● **Required work**
Reproduce word for word every line of the entries below, from the line containing "Where should I" through the final line, and nothing else.

(Records to process begins)

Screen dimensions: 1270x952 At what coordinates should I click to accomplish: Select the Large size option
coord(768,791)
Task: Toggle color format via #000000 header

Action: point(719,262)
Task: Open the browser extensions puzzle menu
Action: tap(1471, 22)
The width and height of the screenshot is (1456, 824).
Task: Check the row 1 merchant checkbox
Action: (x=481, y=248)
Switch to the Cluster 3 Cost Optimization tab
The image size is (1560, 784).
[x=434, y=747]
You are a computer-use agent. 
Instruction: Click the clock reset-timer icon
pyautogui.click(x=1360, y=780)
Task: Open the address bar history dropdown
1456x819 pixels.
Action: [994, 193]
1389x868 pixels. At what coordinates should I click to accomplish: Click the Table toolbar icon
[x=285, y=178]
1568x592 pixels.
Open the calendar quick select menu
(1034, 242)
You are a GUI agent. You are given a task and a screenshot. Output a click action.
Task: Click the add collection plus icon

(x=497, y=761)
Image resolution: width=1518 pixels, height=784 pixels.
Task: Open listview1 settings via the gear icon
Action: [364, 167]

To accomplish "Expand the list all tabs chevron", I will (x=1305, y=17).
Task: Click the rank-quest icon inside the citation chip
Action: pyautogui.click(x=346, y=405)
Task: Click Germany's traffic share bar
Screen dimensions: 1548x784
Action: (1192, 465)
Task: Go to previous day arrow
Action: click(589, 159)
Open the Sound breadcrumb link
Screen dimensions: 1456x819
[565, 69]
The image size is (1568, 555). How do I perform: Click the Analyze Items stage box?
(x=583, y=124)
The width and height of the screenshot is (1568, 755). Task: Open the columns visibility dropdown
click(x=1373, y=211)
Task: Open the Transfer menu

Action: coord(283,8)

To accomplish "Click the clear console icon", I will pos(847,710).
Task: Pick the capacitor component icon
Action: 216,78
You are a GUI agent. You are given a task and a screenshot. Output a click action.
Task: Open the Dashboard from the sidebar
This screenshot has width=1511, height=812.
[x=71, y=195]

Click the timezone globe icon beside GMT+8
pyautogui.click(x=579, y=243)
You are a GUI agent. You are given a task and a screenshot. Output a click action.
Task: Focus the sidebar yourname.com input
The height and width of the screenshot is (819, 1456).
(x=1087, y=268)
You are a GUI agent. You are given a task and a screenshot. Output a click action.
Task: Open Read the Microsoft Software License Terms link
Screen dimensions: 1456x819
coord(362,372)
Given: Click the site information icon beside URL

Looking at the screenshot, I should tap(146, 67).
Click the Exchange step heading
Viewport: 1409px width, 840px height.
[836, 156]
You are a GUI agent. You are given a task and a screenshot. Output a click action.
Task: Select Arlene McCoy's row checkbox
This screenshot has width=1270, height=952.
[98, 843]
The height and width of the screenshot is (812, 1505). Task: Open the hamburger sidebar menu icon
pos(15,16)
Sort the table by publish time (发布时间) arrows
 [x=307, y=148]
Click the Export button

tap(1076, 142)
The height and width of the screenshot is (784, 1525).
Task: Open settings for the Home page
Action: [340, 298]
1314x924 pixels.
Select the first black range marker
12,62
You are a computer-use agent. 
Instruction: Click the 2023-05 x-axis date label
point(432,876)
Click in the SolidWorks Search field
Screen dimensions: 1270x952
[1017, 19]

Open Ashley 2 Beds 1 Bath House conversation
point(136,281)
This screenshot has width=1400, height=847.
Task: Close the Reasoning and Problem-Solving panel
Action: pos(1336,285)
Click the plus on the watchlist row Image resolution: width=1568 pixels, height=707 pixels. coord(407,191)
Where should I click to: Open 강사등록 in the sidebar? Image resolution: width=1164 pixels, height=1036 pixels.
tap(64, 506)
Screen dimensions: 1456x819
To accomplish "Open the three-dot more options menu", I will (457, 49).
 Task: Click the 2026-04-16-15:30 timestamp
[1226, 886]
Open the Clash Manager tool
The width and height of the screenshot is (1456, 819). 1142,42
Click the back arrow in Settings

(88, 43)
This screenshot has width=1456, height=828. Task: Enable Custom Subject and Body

(Records to process ends)

● **Reply**
Where should I click to: Open 강사등록 in the sidebar? Image resolution: width=1164 pixels, height=1036 pixels.
tap(64, 506)
Screen dimensions: 1456x819
To accomplish "Open the three-dot more options menu", I will (457, 49).
 Task: Click the 2026-04-16-15:30 timestamp
[1226, 886]
Open the Clash Manager tool
The width and height of the screenshot is (1456, 819). 1142,42
Click the back arrow in Settings

(88, 43)
This screenshot has width=1456, height=828. Task: Enable Custom Subject and Body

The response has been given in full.